When working at EA Mobile, my second project was Clue Mobile. Since Hasbro was also re-branding Clue/Cluedo, we were given lots of freedom regarding gameplay. The core essence of the game obviously had to be Clue/Cluedo, but we could make new rules and new ways to solve the mystery. At this point, we knew we liked the concept and core game mechanic, but how would this paper prototype translate into a mobile game? It was time to prototype with my good old friend Adobe Flash. Within about a week of Movieclips and ActionScript we could navigate in the mansion, talk to suspects, search objects and use the core annotation tools. We were very satisfied and confident this would work so I went back to my desk and started to write the famous Game Design Document. We created a level design tool so I could integrate all the scenarios and puzzles, while supporting our external writer.

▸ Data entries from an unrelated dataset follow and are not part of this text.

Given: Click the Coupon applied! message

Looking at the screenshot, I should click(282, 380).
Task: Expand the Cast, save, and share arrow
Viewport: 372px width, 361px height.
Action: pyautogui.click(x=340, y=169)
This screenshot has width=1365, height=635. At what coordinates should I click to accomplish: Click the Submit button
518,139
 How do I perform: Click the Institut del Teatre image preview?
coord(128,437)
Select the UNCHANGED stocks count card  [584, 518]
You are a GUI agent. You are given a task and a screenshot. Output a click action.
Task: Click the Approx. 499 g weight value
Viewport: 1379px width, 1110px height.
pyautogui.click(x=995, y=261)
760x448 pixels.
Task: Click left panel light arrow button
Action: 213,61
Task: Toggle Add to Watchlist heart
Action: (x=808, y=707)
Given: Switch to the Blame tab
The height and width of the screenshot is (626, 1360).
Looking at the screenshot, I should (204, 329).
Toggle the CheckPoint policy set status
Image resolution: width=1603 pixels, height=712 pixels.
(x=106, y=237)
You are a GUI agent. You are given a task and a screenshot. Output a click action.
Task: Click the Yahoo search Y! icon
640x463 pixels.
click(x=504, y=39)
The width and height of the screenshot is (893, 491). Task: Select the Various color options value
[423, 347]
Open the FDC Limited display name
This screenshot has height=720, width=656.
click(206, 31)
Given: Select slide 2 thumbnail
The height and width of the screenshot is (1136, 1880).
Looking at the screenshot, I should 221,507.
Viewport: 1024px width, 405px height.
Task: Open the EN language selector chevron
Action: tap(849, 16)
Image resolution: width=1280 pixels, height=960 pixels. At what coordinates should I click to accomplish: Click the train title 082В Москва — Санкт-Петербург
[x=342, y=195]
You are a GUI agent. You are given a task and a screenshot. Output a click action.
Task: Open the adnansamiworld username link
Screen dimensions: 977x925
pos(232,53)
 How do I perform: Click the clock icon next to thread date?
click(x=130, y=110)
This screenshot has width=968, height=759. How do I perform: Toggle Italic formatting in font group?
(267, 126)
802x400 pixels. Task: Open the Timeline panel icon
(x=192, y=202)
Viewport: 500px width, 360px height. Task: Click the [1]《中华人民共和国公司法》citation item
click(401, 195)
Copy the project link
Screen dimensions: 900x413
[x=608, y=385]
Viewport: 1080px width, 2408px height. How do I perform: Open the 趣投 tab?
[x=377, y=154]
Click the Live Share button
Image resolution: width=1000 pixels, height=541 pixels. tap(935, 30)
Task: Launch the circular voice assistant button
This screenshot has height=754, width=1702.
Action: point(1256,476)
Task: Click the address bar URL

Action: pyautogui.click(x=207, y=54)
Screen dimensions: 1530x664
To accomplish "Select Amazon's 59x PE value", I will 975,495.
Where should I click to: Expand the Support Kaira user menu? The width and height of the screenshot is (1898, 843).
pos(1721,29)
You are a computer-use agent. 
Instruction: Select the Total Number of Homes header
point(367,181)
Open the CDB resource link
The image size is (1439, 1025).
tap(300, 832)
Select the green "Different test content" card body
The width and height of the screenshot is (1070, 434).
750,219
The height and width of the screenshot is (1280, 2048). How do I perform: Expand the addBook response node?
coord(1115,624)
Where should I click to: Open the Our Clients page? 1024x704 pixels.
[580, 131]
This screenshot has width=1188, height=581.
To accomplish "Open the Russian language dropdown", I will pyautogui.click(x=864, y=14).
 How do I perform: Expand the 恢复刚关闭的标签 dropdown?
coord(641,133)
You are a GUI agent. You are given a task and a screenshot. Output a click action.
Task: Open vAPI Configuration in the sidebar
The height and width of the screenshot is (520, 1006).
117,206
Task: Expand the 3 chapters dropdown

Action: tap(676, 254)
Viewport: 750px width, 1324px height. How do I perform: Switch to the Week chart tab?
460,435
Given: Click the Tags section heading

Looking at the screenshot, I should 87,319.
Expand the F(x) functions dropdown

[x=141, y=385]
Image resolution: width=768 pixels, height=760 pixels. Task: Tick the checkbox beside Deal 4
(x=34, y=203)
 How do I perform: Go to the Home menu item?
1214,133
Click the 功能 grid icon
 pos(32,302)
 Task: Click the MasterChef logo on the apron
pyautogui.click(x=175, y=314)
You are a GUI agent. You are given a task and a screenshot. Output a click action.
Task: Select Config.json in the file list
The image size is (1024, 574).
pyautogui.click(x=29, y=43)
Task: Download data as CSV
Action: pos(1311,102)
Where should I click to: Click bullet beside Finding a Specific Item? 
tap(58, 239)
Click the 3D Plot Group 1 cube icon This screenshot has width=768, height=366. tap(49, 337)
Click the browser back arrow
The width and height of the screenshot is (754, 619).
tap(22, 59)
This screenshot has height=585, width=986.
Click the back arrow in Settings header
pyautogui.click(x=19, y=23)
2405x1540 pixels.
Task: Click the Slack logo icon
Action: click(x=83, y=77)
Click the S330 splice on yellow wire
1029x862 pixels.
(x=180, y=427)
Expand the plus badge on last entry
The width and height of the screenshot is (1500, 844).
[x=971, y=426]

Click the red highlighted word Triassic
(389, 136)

As of 2014, EA removed Clue from the App Store along with several older titles. Users who have previously bought the game can restore it to their devices via iTunes.

===Reception===
148apps gave the game 4 out of 5 stars: "Albeit quite different from the traditional Clue board game experience, this app is an excellent mystery solving puzzler. For any fan of murder mysteries, even lovers of the original Clue board game, Clue for the iPhone is a great addition to the app inventory". AppSafari rated the game 2.5 out of 5: "You know the saying "As the official CLUE app", I was expecting a standard board game app in the style of Trivial Pursuit or Monopoly, but this goes a completely different direction, following in the footsteps of a point and click adventure game, only really, really badly", though noted "the art and sound look great, and the interface is smooth and intuitive". AppSpy gave the game the highest rating of 5, praising the "great visual style and artwork", the ease of "controls and screen navigation", and the "challenging puzzle game" elements, while criticising it for being single player only, and that "this reinvention of Clue is a definite change from the original and may take some time to get used to". AppVee described Clue as a "Flash game", and noted it was reminiscent of the old Carmen Sandiego games where characters told the player clues to advance along the level. It noted the game gets quite hard toward the later levels and takes some problem solving skills to complete. It praised the "beautiful" art direction, though criticised its "frustrating" gameplay.

AppAdvice wrote: "Clue for the iPhone is a fun game that is almost infinitely replayable, very pleasing to the eye and ear with stylized graphics and a catchy background soundtrack, and it has redefined how we think of the game of Clue, and, for that matter, how we think of adapted board games to devices like the iPhone". Slidetoplay gave the game its highest score of 4 (Must Have), concluding: "Besides being more difficult than the original, which might turn off a few people, this new version improves on the original in every way. It takes a timeless game concept and makes it fresh without sacrificing any of the fun...Clue fans looking for straight port may be disappointed, but this reinvention is brilliantly clever and provides hours of sleuthing". GatdgetReview gave the game 9/10, writing that Clue "takes a classic board game and seamlessly translates it to a portable medium with virtually no glitches at all". PocketGamer wrote: "Clearly a game that's had some thought put into it, Cluedo's bucketfuls of style only add to an already great game".